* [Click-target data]

:::::

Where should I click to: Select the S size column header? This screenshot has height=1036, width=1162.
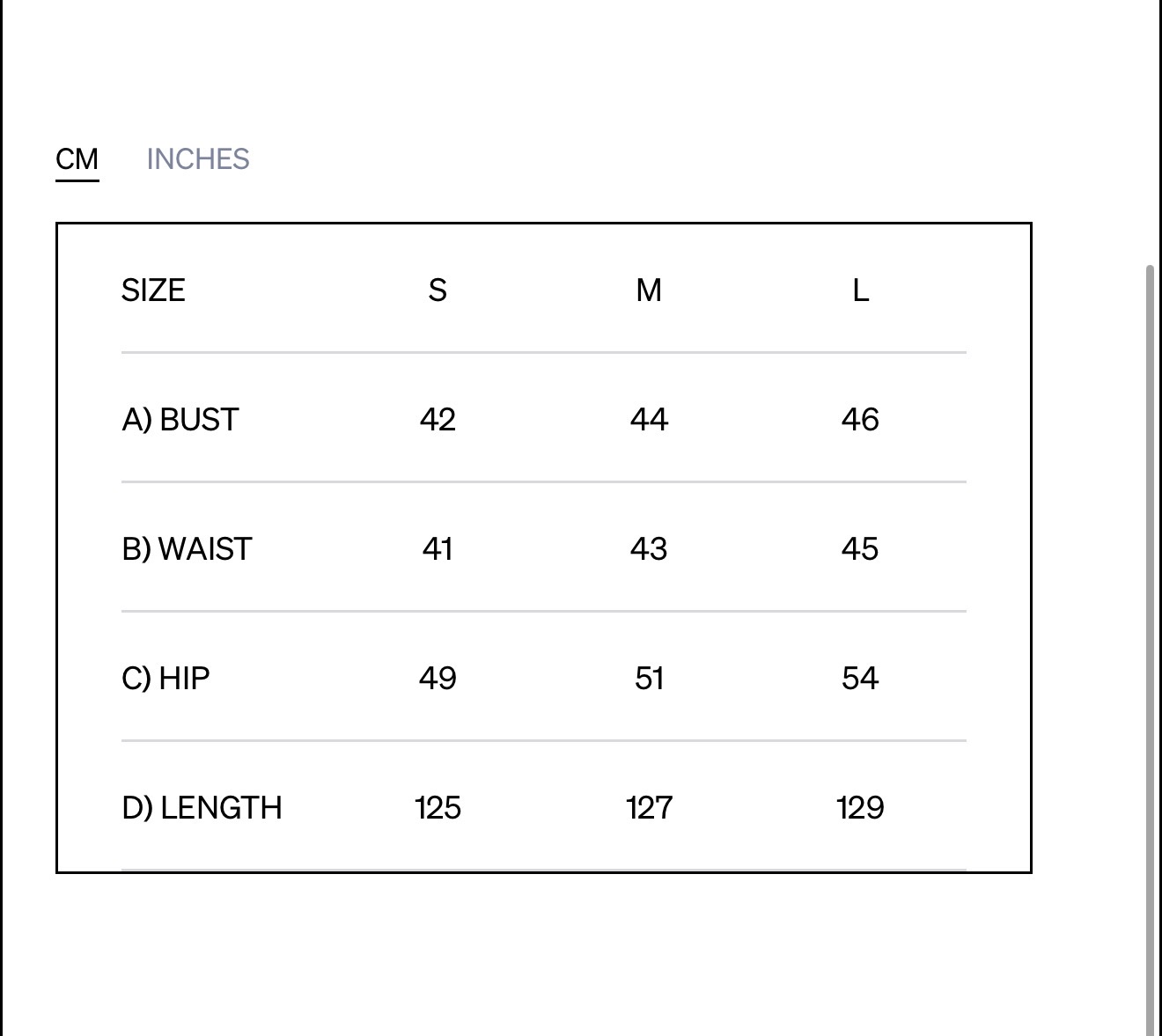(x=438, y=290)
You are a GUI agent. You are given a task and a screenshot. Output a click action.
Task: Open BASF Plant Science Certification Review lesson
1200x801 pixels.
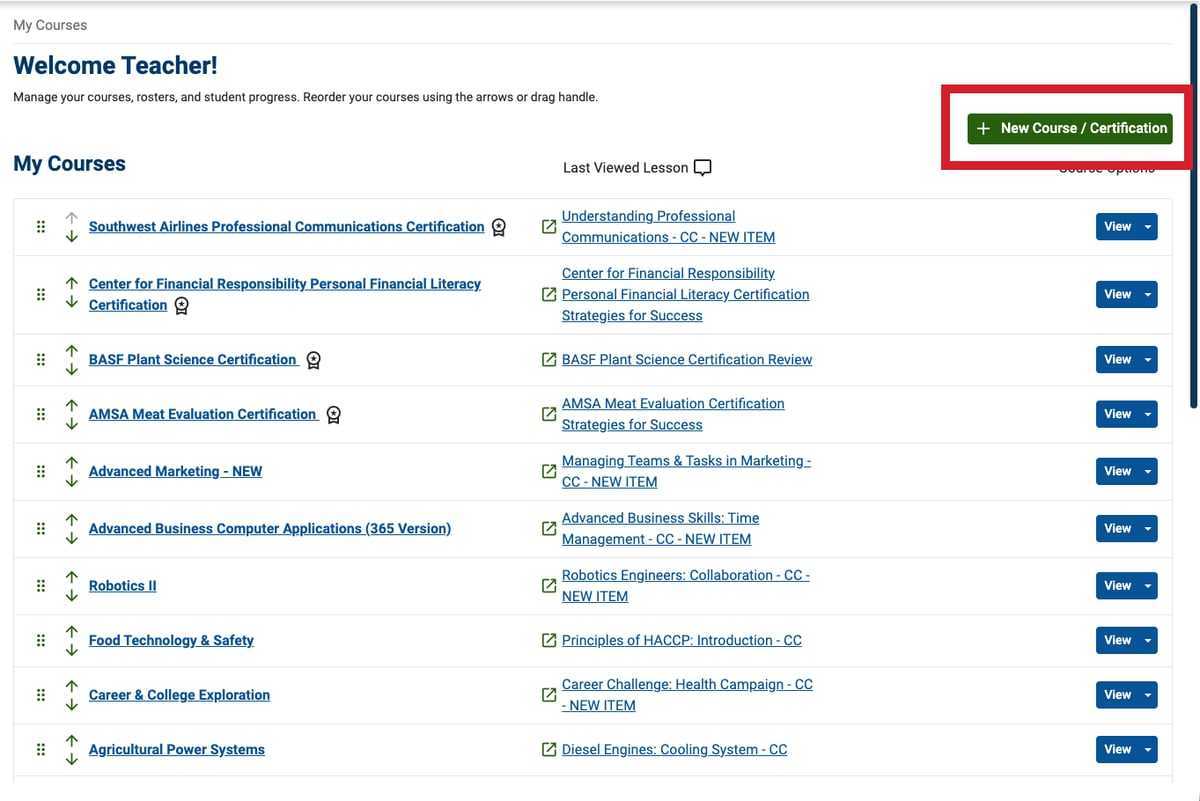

:::::

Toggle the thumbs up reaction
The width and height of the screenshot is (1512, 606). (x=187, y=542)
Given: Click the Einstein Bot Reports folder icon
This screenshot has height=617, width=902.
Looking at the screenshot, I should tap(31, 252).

:::::

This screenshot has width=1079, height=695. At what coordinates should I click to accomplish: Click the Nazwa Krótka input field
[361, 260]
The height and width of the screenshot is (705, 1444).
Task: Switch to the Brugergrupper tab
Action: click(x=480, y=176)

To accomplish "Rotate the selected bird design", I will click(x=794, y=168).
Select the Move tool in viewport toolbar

:::::

* [DESCRIPTION OF THE TASK] Report how many lines of the records contain the string "accomplish", giving only the number.

* [RESPONSE TO THE TASK] 2